She smiled lazily, and sweat broke out on his forehead; then she dropped her gaze to the map table. “We having de post-mortem,” she continued. “Little training attack go wrong, a bit.”

He cleared his throat, looked around at the other officers. Many he recognized: von Reuter, the ex-CD major; Sutchukil, the Thai aristocrat and political deportee, a man with a constant grin and the coldest eyes Niles had ever seen. Kishi Takadi, the Meijian technoninja liaison. Another man he almost did not recognize. Chandos Wichasta, Grand Senator Bronson’s trouble-shooter. That was a shock; the last time he had seen the little Indian was back on Earth, during the humiliating interview with great-uncle Adrian at the Bronson estate in Michigan. The Spartan mission had been a last chance to redeem himself . . . Which means Grand-Uncle has managed to get two-way communication going. There were big glacial lakes in the Drakon foothills where high-powered assault shuttles could land and take off.

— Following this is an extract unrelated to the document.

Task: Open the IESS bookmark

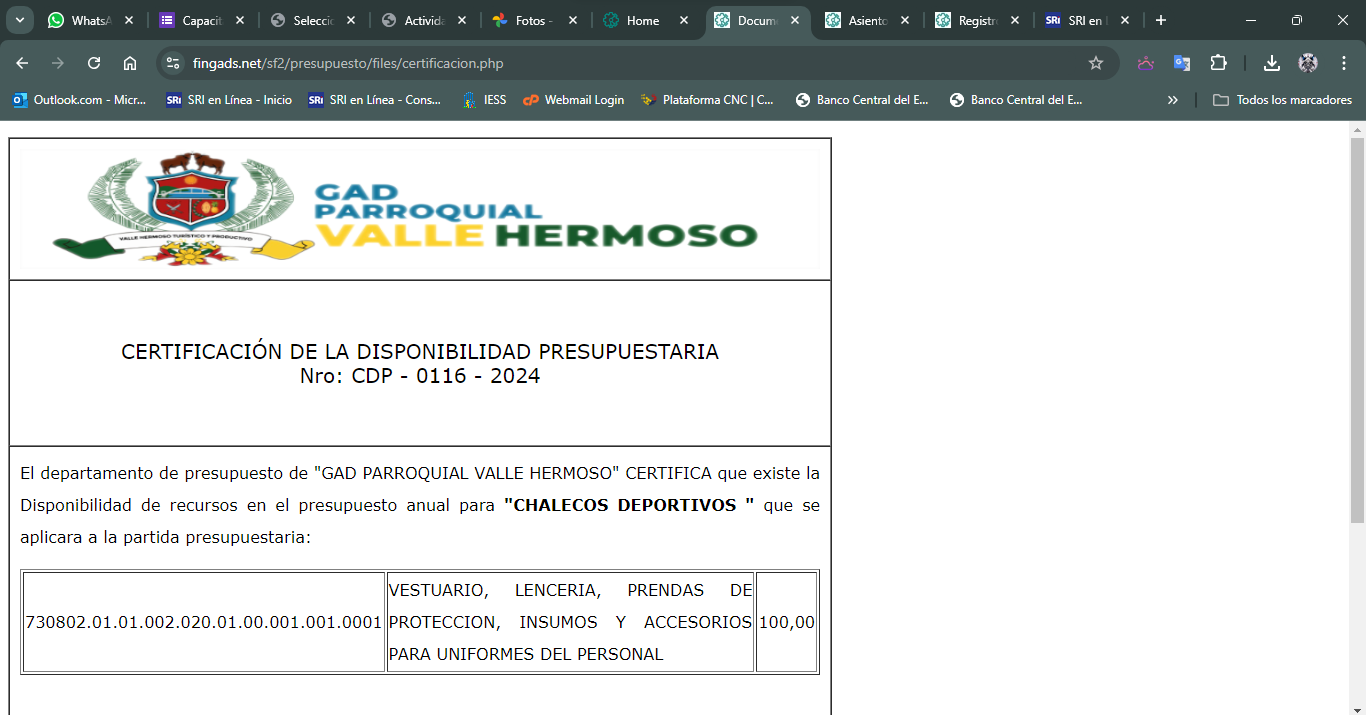Action: click(484, 100)
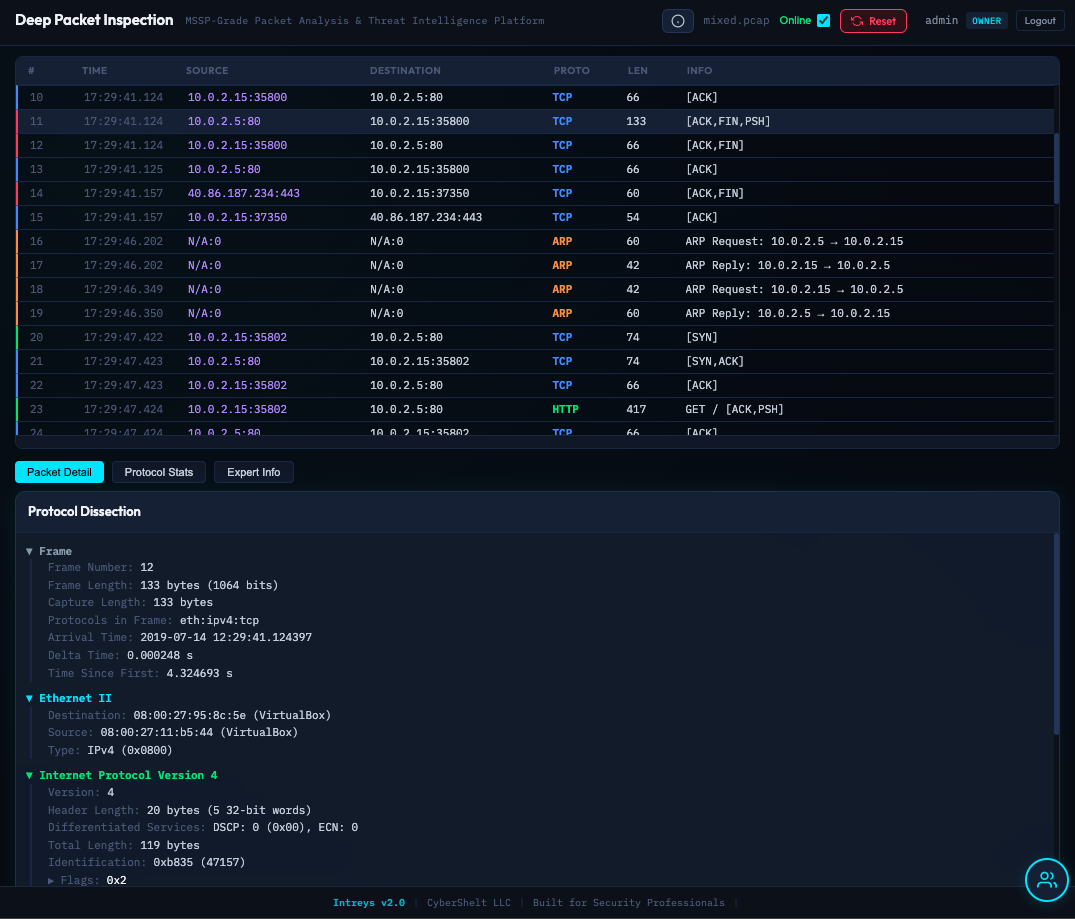
Task: Select the HTTP GET packet row 23
Action: (500, 409)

“Brigade Leader Niles,” Wichasta said discreetly. Another surprise; Niles had been Senior Group Leader—roughly a Major—in the SPLA in the last campaign.

Skilly smiled and shrugged. “You was right about Skilly’s plan last time, Jeffi,” she said. “Too complicated; or maybe we have de intelligence leak here. Or both; Skilly think both. Howsoever, de wise mon learn from mistake.”

“Ah . . .” Come on, you bloody fool, don’t sound like a complete nitwit ” . . . things seem to be well in hand.”

Skilly nodded. “Numbers back up some,” she said judiciously. “Lots more fancy off-planet stuff coming in—” she nodded to Wichasta “—and money, lots of money. The Royals, they doan’ know how much we have hid, too. We bleeding them pretty good now, gettin’ ready we give them the real grief.”

“Hmmm. Won’t the CoDo naval station on the Aegis platform—” He broke off at the ring of wolfish grins around the map table.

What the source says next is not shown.